Fungi are known to participate in many different types of antagonistic interactions in nature. Some types of fungi commonly display inhibitory effects toward competitor fungi. Mycoparasitic fungi attack and colonize host fungi. Many fungal species are associated with diseases of plants or insects, while others are resistant to attack by insects. In many cases, such effects are associated with the production of bioactive secondary metabolites by the "antagonist". Given the widespread recognition that studies of the chemical ecology of plants, insects, and marine organisms can serve as useful guides to the discovery of bioactive natural products, there is every reason to believe that investigation of ecological relationships among fungi could help to focus studies on species that produce bioactive agents.

The central hypothesis guiding our research program is that ecological and taxonomic information can enable rational selection of specific types of fungi as sources of bioactive natural products. Results from our studies of several targeted ecological groups of fungi have provided considerable evidence in support of this hypothesis. Moreover, because the niches being sampled are underinvestigated as sources of fungi for screening, many unusual or rarely explored taxa are encountered.
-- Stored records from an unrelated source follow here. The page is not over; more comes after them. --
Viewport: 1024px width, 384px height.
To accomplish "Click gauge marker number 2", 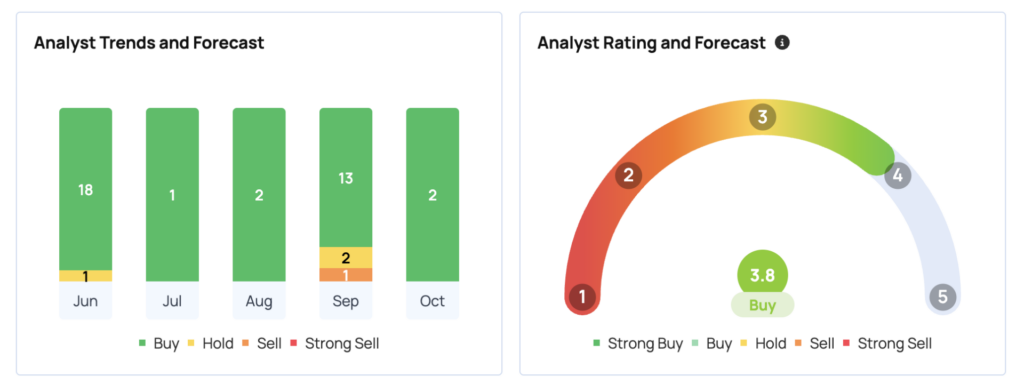I will click(628, 175).
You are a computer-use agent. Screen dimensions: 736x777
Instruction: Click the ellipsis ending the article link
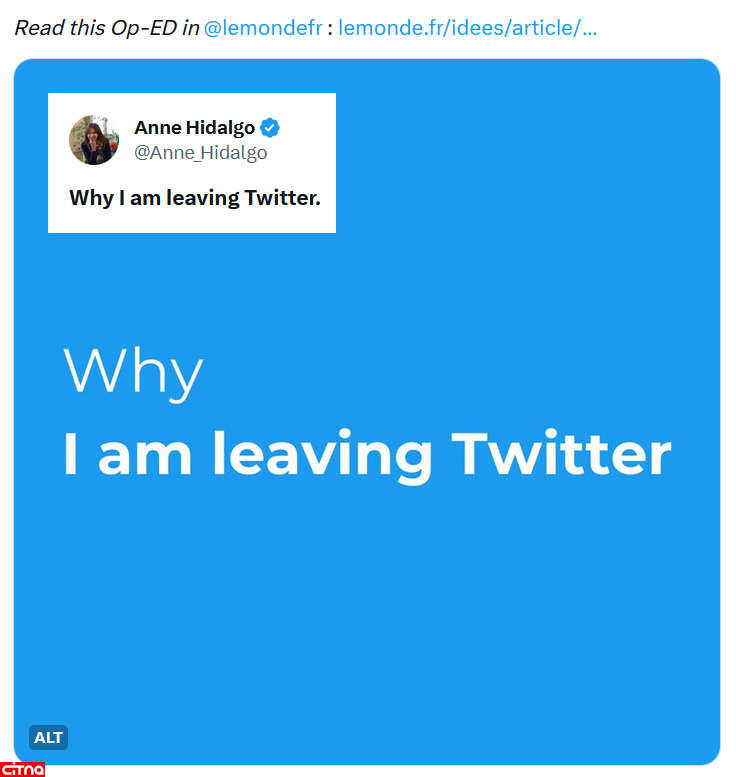click(x=589, y=29)
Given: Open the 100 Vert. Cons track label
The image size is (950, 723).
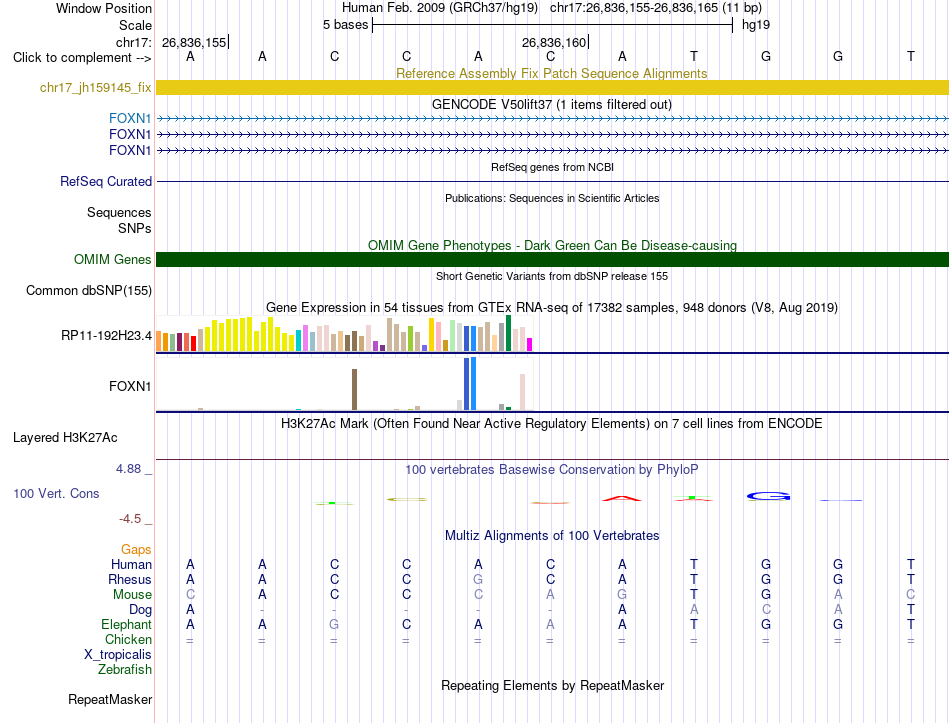Looking at the screenshot, I should (56, 493).
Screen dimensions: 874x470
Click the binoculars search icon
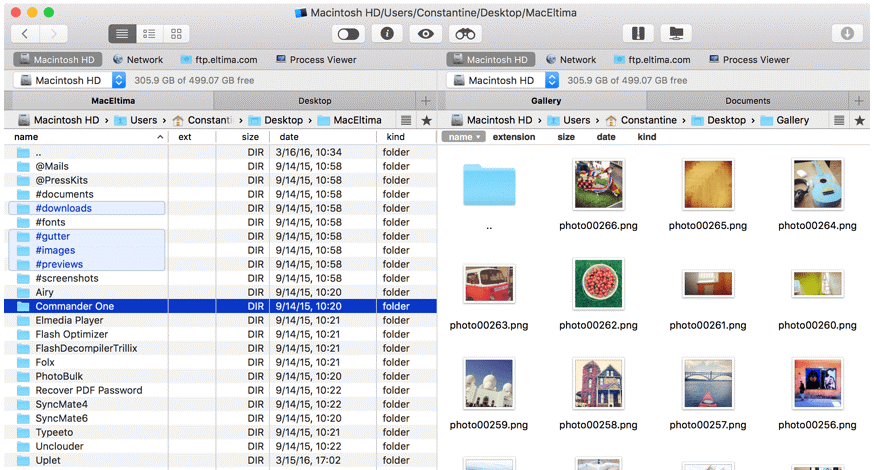[465, 34]
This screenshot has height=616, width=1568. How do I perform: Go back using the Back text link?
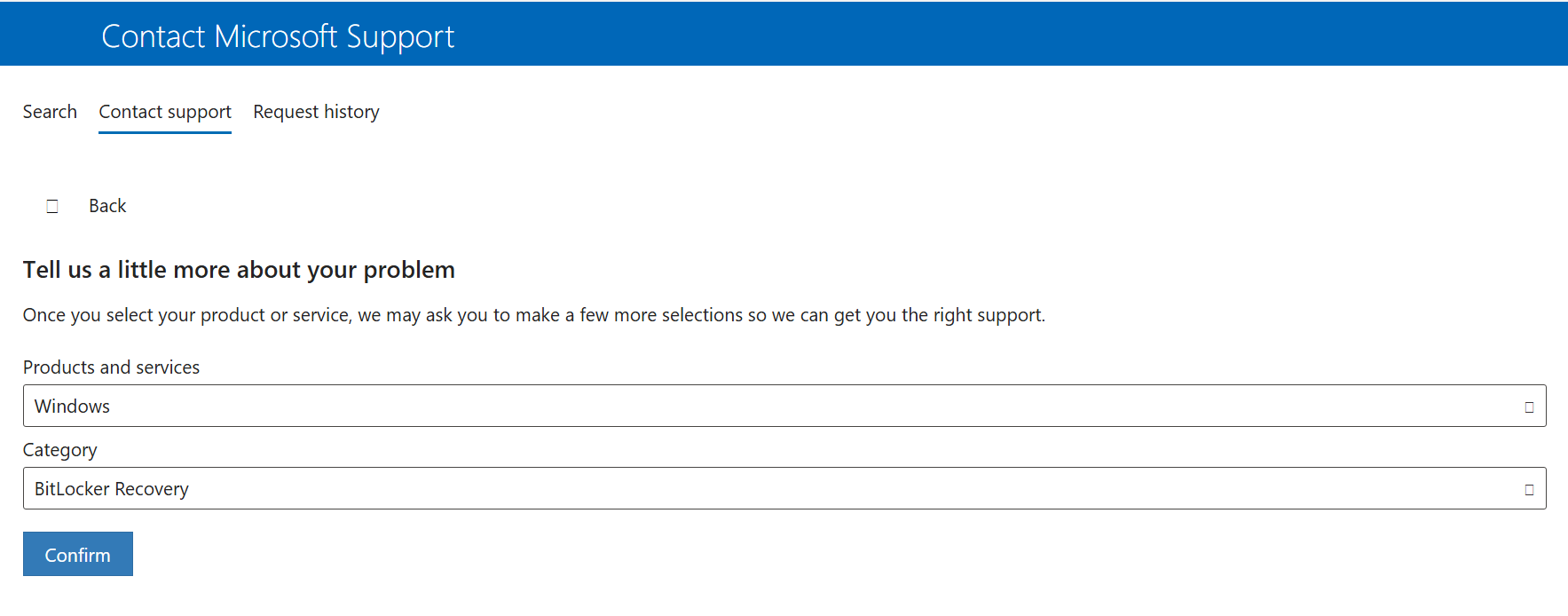[107, 206]
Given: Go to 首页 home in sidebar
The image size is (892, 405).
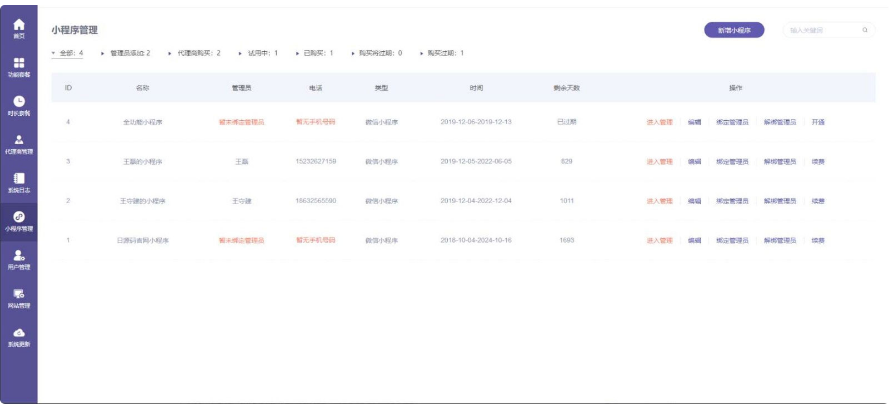Looking at the screenshot, I should tap(19, 27).
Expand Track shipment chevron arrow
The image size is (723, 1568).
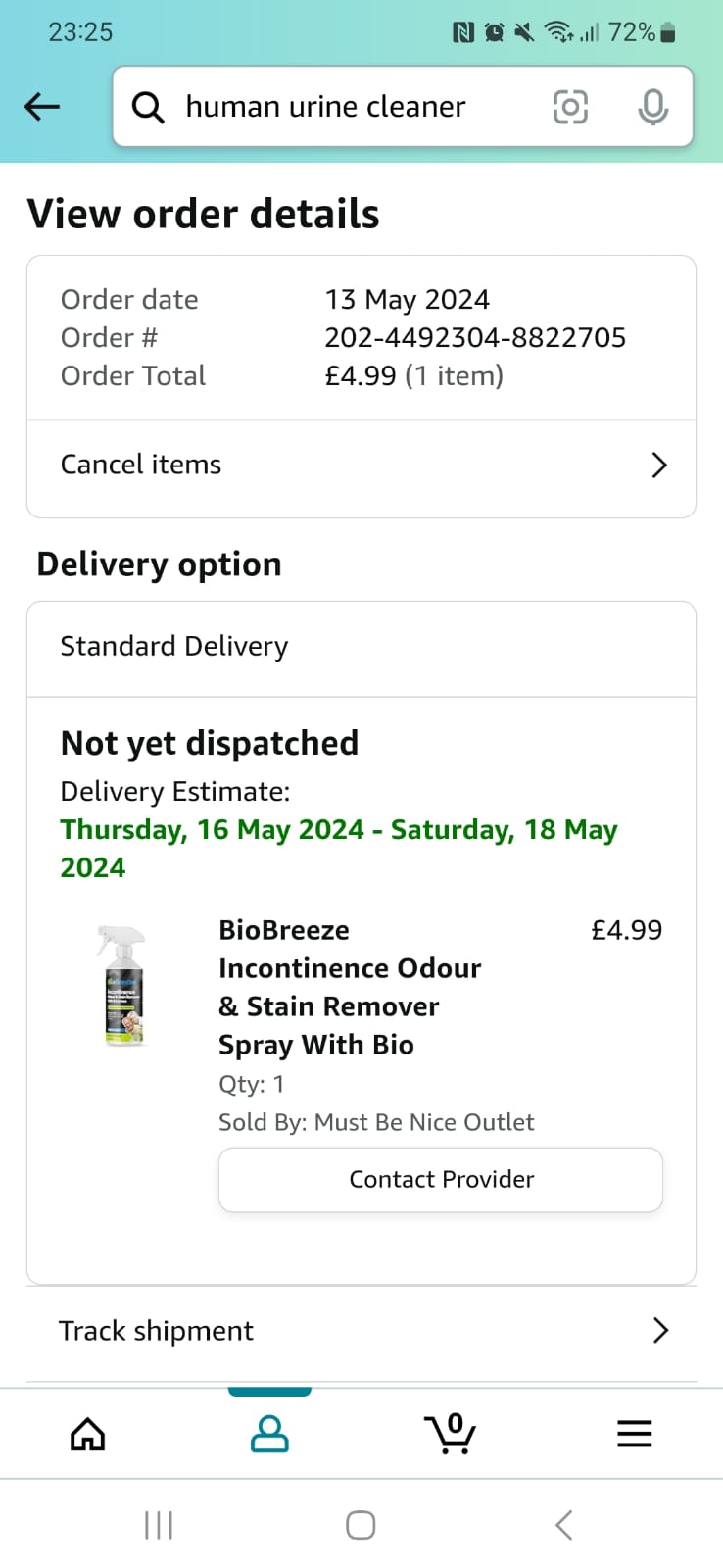(x=660, y=1330)

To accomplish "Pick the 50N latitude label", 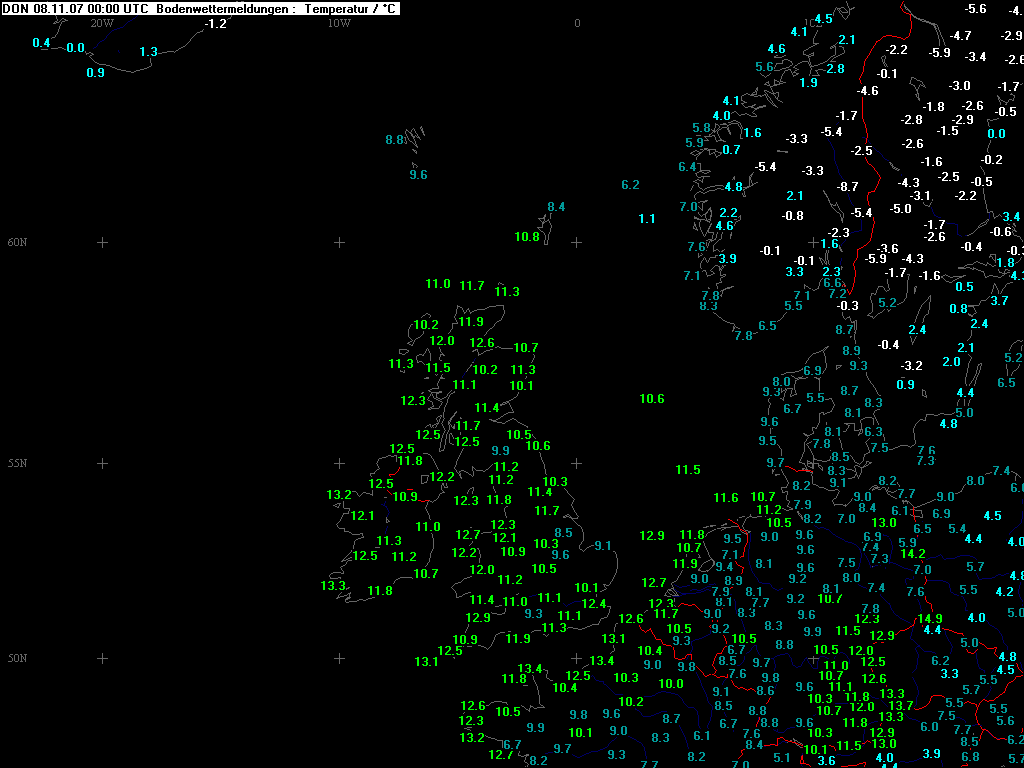I will pos(18,658).
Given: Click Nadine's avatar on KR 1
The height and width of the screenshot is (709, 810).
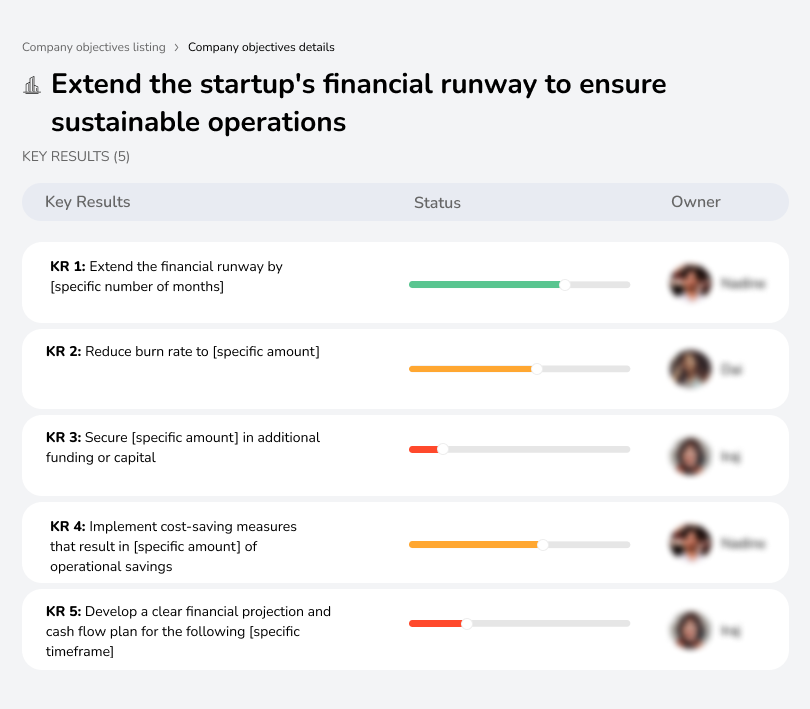Looking at the screenshot, I should pos(690,283).
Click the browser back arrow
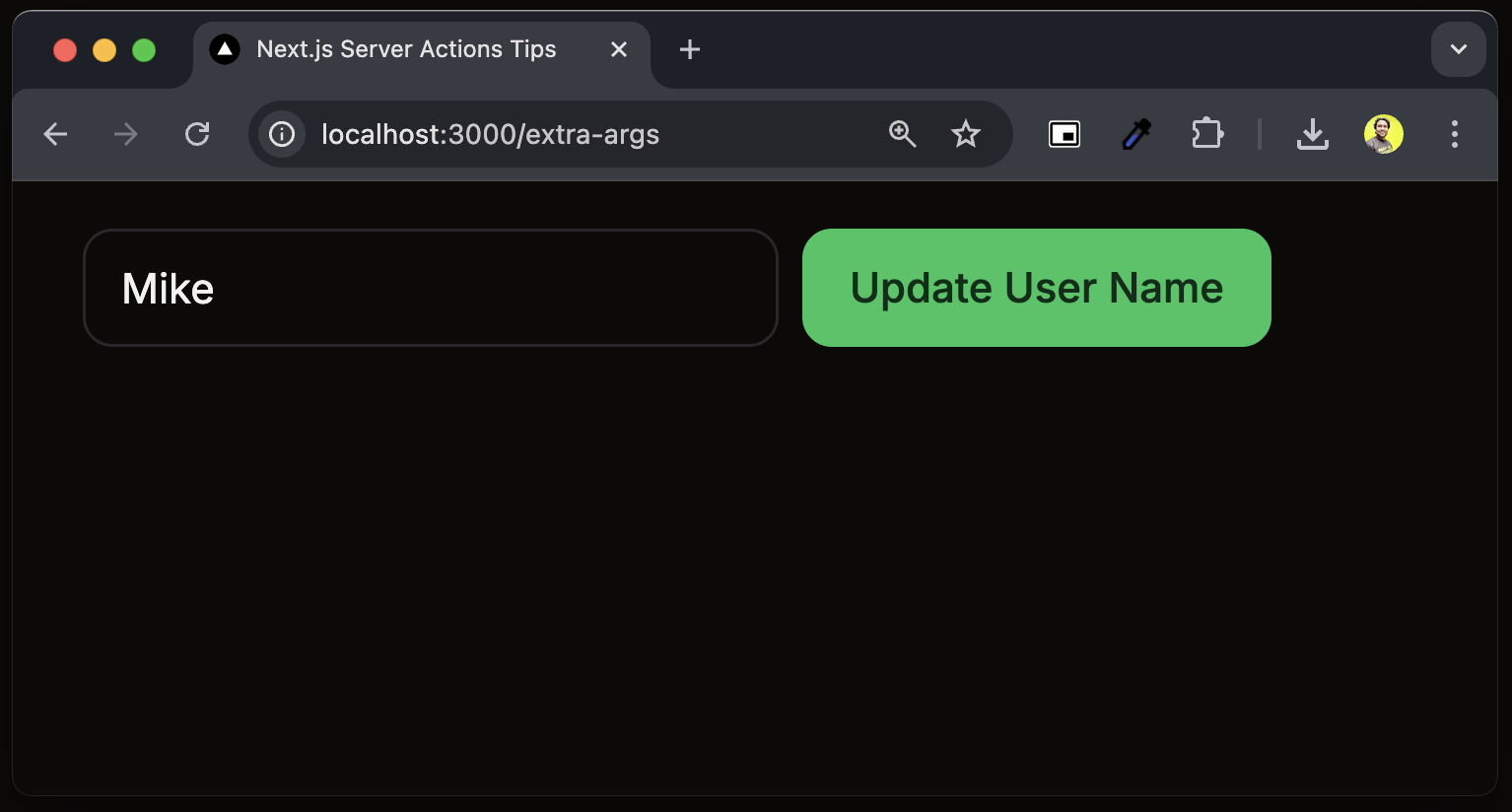 pos(56,134)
For example, our studies of fungi that exert inhibitory effects on competitors (and fungi that attack and colonize others) have been very effective in leading to isolation of natural antifungal agents, and a significant percentage of these metabolites were previously unreported.

Our studies to date have led to the isolation of over 250 new fungal metabolites, nearly all of which show biological activity. Some of these compounds are similar to those previously known, while others are quite novel. Some intriguing chemical consistencies among taxonomic and ecological groups have also been encountered. Interestingly, a significant number of other compound-types accessed through this work were reported in the same time frame by industrial screening programs. Ultimately, it is clear that studies of a limited number of carefully chosen, well-characterized fungal cultures can provide access to a considerable range of chemical diversity. Such an approach is especially useful in a laboratory where resources do not permit mass screening, and can serve as a complement to ongoing industrial screening efforts. Details of some representative studies in this area will be provided in this presentation.